Pricing was up approximately 4% for the quarter. I'm very pleased with that. With a sequential improvement from a 2% increase that this group achieved during the first quarter 2012.
Specialty Casualty group reported an underwriting profit of $33 million in the second quarter of 2012 compared to $17 million in the second quarter of 2011. Year to date, 2012 underwriting profits were $19 million higher than in the comparable '11 period. Higher favorable reserve development in our home builders general liability book and improved profitability in our workers comp operations were offset somewhat by higher underwriting losses and a runoff book of program business. And lower favorable reserve development in our excess and surplus lines in executive liability operations. Again, those businesses in this group produced strong underwriting profit margins through the first six months of 2012.
Net written premiums for the 2012 second-quarter and first six months were up 16% from comparable periods in 2011. While nearly all businesses in this group reported growth, our worker's compensation, excess and surplus, and international operations were the primary drivers of the higher premiums. Increased business opportunities, arising from larger exposures and general market hardening, have contributed to the increased premiums in this group. Pricing in this group was up about 4% for the second quarter and the first six months of 2012.
Moving on to the Specialty Financial group, reported underwriting profits of $11 million and $27 million in the second quarter and first six months of 2012. These amounts were virtually unchanged from comparable prior-year periods. Most of the businesses in this group achieved excellent underwriting margins during the first half of 2012. Net written premiums were virtually flat for the first half of 2012 when compared to the prior year. Higher gross written premiums resulted primarily from a service contract business initiated in the second quarter of possible '11. All these premiums receded under a reinsurance agreement. Pricing in this group was flat for the second quarter and the first half of 2012.
Now let's move on to review our Annuity and Supplemental Insurance group on slide 8. The Annuity and Supplemental Insurance group reported record core net operating earnings before income taxes of $76 million for the 2012 second quarter, 36% higher than the same period a year ago. The increase reflects higher earnings from our fixed annuity and Medicare supplement operations. The higher profitability on our fixed annuity operations reflects an increasing base of invested assets and our ability to maintain spreads. Our Medicare supplement results were significantly higher than last year, due primarily to improved loss experience and persistency. Similarly, for the first half of 2012, this group reported record core operating earnings before income taxes of $143 million, a 30% increase from the first half of 2011.

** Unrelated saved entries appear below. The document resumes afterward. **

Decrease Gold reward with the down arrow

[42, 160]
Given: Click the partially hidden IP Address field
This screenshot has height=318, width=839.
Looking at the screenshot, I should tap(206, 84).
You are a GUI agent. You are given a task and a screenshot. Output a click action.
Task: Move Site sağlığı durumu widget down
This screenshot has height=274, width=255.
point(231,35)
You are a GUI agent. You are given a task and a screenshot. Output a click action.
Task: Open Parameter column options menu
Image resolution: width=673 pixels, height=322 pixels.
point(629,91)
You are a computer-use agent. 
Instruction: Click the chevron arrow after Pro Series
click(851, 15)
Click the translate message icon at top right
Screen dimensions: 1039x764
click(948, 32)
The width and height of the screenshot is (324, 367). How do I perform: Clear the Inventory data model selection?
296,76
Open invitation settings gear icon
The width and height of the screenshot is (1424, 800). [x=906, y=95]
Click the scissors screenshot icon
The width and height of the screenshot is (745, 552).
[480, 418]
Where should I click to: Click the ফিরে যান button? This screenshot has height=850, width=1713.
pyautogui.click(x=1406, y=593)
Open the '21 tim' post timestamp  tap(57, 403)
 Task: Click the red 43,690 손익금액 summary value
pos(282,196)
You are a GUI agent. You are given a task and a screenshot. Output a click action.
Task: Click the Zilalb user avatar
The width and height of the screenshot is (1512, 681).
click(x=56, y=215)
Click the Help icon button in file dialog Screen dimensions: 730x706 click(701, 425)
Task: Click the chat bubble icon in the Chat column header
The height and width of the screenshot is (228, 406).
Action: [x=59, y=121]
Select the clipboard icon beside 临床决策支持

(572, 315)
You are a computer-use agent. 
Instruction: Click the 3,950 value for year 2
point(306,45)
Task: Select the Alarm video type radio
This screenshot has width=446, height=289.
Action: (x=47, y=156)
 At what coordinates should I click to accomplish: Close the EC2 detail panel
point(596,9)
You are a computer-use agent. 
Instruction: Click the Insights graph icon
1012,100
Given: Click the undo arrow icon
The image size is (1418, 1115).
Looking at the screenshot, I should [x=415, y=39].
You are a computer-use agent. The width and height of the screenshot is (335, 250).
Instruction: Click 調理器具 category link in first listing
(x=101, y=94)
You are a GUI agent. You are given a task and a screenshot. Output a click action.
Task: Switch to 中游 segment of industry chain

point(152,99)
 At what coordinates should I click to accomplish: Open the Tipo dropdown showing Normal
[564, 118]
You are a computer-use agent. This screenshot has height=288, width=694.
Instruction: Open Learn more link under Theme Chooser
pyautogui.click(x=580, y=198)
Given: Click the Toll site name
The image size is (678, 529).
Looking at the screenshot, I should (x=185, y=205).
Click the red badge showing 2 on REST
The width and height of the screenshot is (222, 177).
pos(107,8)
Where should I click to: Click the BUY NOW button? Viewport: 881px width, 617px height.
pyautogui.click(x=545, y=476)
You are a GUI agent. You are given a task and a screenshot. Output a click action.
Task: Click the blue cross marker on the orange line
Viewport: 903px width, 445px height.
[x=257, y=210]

In the annuity business, profitability is largely dependent on earning a spread between invested assets and annuity liabilities. In a period of declining interest rates, we had some protection from spread compression through our ability to lower crediting rates, subject to contractually guaranteed minimum interest rates for GMIRs. Almost all new business since late 2010 has been issued with a 1% GMIR. At June 30, 2012, the spread between the average crediting rate on AFG's annuities and its average GMIR was approximately 60 basis points. This equates to about $90 million in additional spread income, if our crediting rates were to be lowered to GMIRs. Not all of our crediting rates can be changed immediately, but the bulk of them can be changed within the next 12 months. Although we may contractually have the ability to lower rates, we may choose to delay or limit rate decreases for business reasons.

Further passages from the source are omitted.